Déclarée «maladie chronique» par l’OMS en 1997, l'obésité résulte d’une multitude de facteurs, qu’ils soient liés à des modes de vie, à la génétique ou à des facteurs extérieurs. Pourtant, l’obésité est souvent réduite à une responsabilité individuelle. Stigmatisées, victimes d’une grossophobie rampante alimentée par le fantasme d’un corps «idéal», les personnes obèses sont désormais associées à la pandémie. Dans une étude réalisée en avril 2020 au CHRU de Lille 3, 47% des patients ayant nécessité une ventilation mécanique étaient obèses, la gravité de la maladie augmentant avec l’IMC.

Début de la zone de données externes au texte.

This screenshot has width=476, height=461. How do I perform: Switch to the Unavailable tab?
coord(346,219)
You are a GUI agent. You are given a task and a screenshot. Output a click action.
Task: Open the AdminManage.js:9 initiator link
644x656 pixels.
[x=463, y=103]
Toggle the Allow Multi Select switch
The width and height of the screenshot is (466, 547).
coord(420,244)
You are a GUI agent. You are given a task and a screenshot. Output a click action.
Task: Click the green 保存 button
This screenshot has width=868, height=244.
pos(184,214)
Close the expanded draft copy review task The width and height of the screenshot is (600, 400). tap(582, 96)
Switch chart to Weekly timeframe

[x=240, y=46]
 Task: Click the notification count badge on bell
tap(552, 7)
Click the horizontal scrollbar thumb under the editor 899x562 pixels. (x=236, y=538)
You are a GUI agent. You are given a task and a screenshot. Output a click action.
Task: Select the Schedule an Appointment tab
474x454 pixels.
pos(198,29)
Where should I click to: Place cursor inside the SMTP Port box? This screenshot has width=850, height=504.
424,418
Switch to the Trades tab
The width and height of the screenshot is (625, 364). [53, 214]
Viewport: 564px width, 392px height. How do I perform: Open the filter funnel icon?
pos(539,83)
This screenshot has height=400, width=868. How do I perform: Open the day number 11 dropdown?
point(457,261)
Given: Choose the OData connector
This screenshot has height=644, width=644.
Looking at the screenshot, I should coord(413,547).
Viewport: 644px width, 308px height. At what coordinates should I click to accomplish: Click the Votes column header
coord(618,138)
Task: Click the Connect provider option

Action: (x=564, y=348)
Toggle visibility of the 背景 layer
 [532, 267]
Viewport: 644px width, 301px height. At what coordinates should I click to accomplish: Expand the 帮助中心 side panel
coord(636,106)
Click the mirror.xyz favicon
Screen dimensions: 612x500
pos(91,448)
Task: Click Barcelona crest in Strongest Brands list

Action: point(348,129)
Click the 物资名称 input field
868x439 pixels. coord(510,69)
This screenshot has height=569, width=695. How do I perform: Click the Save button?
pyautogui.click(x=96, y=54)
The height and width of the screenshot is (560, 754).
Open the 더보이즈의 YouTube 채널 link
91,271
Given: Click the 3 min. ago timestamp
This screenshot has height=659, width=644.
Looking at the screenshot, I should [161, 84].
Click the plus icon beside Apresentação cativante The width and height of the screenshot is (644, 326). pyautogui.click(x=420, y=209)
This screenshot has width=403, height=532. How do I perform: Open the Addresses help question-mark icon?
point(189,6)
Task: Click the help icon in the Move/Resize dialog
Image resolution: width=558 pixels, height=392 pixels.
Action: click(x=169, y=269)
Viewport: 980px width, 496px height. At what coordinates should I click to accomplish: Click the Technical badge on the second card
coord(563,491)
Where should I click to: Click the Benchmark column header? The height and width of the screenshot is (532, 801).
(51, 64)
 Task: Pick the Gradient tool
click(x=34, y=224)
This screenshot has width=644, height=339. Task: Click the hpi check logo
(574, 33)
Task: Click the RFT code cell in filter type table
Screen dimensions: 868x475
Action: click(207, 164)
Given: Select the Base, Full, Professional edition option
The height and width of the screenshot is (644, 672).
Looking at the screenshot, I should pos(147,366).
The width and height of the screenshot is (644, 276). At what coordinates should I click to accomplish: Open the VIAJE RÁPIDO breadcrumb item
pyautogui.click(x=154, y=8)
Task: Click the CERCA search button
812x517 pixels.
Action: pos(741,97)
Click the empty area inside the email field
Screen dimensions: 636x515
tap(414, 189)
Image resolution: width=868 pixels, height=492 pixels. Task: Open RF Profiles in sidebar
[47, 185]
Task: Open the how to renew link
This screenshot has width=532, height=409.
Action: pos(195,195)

Sur les 2,5 millions de décès par Covid-19 recensés fin février 2021, 2,2 millions se sont produits dans des pays – Royaume-Uni, États-Unis, Italie… – où plus de la moitié de la population est en surcharge pondérale4. Au Royaume-Uni, trois patients sur quatre atteints de formes sévères étaient en surpoids ou obèses. Le Vietnam en revanche a le plus faible taux de personnes en surpoids… et le deuxième taux de mortalité Covid-19 le plus bas dans le monde.
Neuf questions
Dans son rapport Covid-19 et Obesité : l'Atlas 2021 4, la Fédération mondiale contre l'obésité (World Obesity Federation - WOF) détaille l’étroite corrélation entre l’obésité et la pandémie. Sans surprise, les auteurs expliquent que le surpoids est un «prédicteur très important» de complications pour les personnes atteintes de la Covid-19 ainsi qu'un «prédicteur de décès». Ils tentent d’analyser précisément les liens entre surpoids et Covid-19, en fonction des indicateurs dont ils disposent. Ce travail a toutefois ses limites puisque l’impact des choix politiques – comme la décision de lutter activement ou non contre la pandémie, à l'instar du Brésil – est difficilement mesurable.
Pour les auteurs de ce rapport, il est urgent d’établir un plan d’action car l’obésité est une véritable bombe à retardement ; après la Covid-19, d’autres épidémies du même type sont à craindre.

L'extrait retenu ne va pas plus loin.